4. No sensible person is arguing that there is a single “silver bullet” (pun intended) solution that can end all mass shootings or other violent gun-crimes.
5. But understanding that no “one thing” will solve all our gun violence problems is never a reason for doing nothing at all, as many seem to suggest.
6. Effective solutions will be multi-faceted. Tightening restrictions on gun ownership will be only one element of a much bigger picture. We need a national conversation with a wide range of expertise and experience at the table.
7. Whatever the original intent of the Second Amendment – some argue it was intended to allow citizens to protect themselves from oppressive government; others argue that it was to permit armed militias to defend the government against citizen revolt – the framers never envisioned the type of weaponry being used today.

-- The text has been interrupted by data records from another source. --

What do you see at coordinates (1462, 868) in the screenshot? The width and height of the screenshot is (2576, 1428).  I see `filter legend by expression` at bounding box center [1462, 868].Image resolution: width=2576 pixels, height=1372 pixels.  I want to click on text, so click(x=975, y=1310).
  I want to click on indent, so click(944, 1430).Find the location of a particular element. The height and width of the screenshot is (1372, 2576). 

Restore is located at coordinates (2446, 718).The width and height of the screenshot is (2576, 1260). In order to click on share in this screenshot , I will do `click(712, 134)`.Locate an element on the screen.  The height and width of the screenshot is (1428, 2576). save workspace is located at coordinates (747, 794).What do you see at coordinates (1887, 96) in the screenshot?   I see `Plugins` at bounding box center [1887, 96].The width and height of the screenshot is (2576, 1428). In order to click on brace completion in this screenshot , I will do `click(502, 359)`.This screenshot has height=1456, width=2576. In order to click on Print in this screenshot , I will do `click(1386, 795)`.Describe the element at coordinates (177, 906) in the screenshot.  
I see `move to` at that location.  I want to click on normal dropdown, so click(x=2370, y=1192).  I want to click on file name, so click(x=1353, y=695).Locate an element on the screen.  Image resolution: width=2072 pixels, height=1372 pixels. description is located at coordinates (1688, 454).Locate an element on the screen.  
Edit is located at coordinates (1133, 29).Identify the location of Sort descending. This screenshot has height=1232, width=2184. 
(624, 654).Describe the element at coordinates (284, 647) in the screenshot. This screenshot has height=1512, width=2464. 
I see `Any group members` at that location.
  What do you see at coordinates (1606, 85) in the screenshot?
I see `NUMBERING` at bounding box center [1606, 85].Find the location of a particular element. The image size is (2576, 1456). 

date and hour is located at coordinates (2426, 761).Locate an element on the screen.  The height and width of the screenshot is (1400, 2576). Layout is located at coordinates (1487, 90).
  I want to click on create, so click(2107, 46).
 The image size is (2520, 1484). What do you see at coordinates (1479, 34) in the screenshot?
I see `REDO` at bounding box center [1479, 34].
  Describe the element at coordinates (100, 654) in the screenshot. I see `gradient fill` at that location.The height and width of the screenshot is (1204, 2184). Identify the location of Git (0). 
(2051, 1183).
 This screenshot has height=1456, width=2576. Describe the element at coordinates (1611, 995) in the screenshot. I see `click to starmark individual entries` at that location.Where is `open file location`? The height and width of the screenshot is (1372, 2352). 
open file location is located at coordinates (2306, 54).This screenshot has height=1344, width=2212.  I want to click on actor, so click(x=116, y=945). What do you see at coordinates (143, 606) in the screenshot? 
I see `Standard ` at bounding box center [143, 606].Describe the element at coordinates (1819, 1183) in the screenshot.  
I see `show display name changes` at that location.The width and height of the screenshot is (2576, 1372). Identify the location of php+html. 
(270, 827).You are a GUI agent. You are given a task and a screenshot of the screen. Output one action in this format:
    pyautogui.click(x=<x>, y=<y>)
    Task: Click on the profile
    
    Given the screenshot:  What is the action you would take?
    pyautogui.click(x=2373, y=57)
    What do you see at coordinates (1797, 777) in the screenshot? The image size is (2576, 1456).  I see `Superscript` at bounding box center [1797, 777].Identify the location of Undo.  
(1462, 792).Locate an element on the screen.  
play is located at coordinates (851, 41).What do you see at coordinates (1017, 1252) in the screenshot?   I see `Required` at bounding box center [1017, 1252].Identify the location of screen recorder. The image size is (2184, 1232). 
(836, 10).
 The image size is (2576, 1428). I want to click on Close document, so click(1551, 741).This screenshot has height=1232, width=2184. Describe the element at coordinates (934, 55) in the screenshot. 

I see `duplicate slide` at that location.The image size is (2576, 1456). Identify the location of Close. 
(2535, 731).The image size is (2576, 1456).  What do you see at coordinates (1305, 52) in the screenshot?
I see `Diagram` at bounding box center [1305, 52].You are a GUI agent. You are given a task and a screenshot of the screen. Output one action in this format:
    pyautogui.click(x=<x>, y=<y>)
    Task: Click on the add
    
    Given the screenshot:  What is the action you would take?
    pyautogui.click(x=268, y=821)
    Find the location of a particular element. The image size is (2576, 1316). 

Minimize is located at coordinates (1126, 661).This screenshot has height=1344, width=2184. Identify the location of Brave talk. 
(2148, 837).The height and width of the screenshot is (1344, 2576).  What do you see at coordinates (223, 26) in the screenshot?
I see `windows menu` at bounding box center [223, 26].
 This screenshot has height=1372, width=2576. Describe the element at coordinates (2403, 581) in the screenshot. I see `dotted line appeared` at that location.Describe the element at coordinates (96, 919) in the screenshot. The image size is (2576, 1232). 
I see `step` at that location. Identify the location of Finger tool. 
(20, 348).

8. I am sorry, but no civilian has “a right” to own and operate whatever type of lethal armaments they choose. Certainly not if such ownership is free of any and all government regulation or oversight. Remember, there was a time when people could drive cars without a license. Not anymore.
9. No “right” stands in splendid isolation, independent of social responsibility. The 1st amendment does not give me the right to recklessly cream “Fire!” in a crowded theater. Is irresponsible speech more dangerous than an AR-15 equipped with a bump-stock and a high capacity magazine?
10. Yes, all lives matter equally. We can rejoice that a nation-wide movement for gun control seems finally to have begun. Yet, let’s also recognize and confess the latent racism brought to the surface in American society when it requires multiple mass shooting of principally white victims before the issue becomes front page news.